In Mwandi, a quiet village in Zambia’s Western Province, access to surgery has always been a challenge. Its single hospital – Mwandi Mission Hospital – serves more than 30,000 people, but has had to refer patients to nearby hospitals for major surgical operations – the closest of which is several hours away by car.
That reality changed when the Churches Health Association of Zambia (CHAZ) procured a UAM for Mwandi. Once the machine was installed and the hospital’s staff trained, they began to see marked improvements in their surgical care: they expanded the types of operations they could perform, nearly tripled their monthly case load and completed surgeries that would have otherwise been cut short due to electricity outages, which happen daily.

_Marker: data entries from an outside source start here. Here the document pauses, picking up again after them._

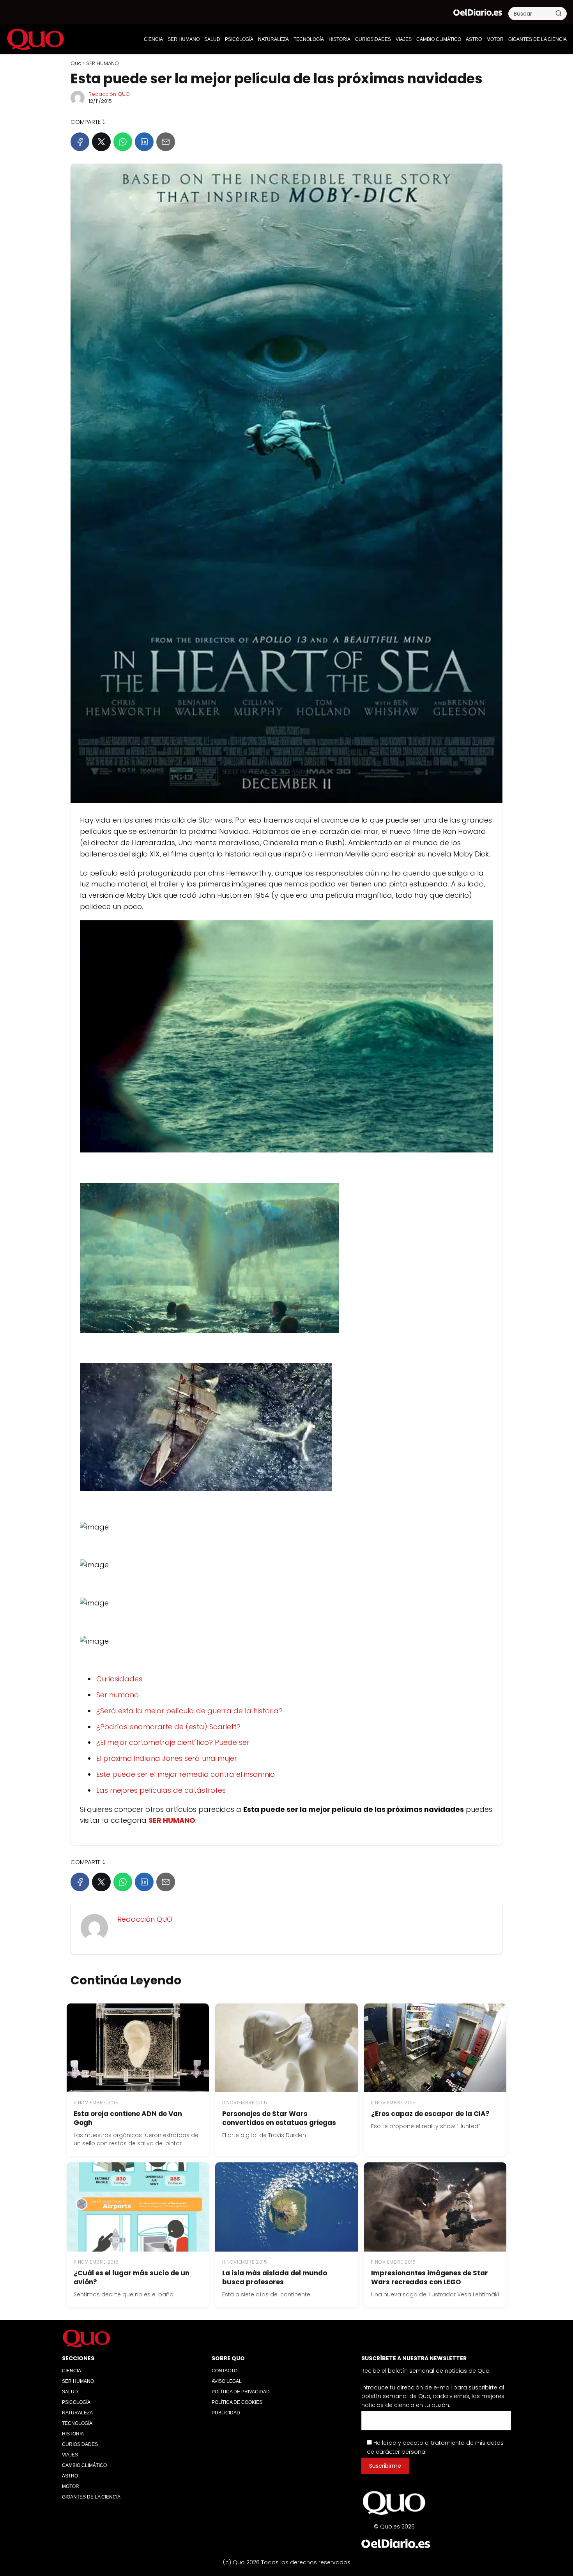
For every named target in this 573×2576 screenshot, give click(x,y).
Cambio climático (438, 39)
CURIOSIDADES (373, 39)
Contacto (224, 2370)
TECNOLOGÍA (309, 39)
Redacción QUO (109, 94)
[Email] (165, 141)
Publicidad (226, 2413)
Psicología (239, 39)
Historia (339, 39)
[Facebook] (80, 141)
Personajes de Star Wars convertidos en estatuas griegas (279, 2118)
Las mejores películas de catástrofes (161, 1790)
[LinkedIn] (144, 141)
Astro (474, 39)
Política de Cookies (237, 2402)
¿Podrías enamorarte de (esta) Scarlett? (168, 1727)
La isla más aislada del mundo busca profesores (274, 2277)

“The UAM has been a major help for us,” said Isaac Tembo, a clinical officer at Mwandi. “It is reliable, easy to use, great for monitoring patients and dependable when the power fails.”
But the UAM’s impact on oxygen availability was just as significant. Since the UAM produces its own concentrated oxygen to deliver anesthesia, its users don’t have to purchase portable oxygen cylinders. For Mwandi, this meant major cost and logistical savings on having to buy and transport the cylinders. Instead, they can rely on the UAM’s oxygen and keep a single cylinder as a backup source.
“We used to have to replace our cylinder every six weeks,” Tembo continued. “But with the UAM, we’ve gone six months without needing a new one!”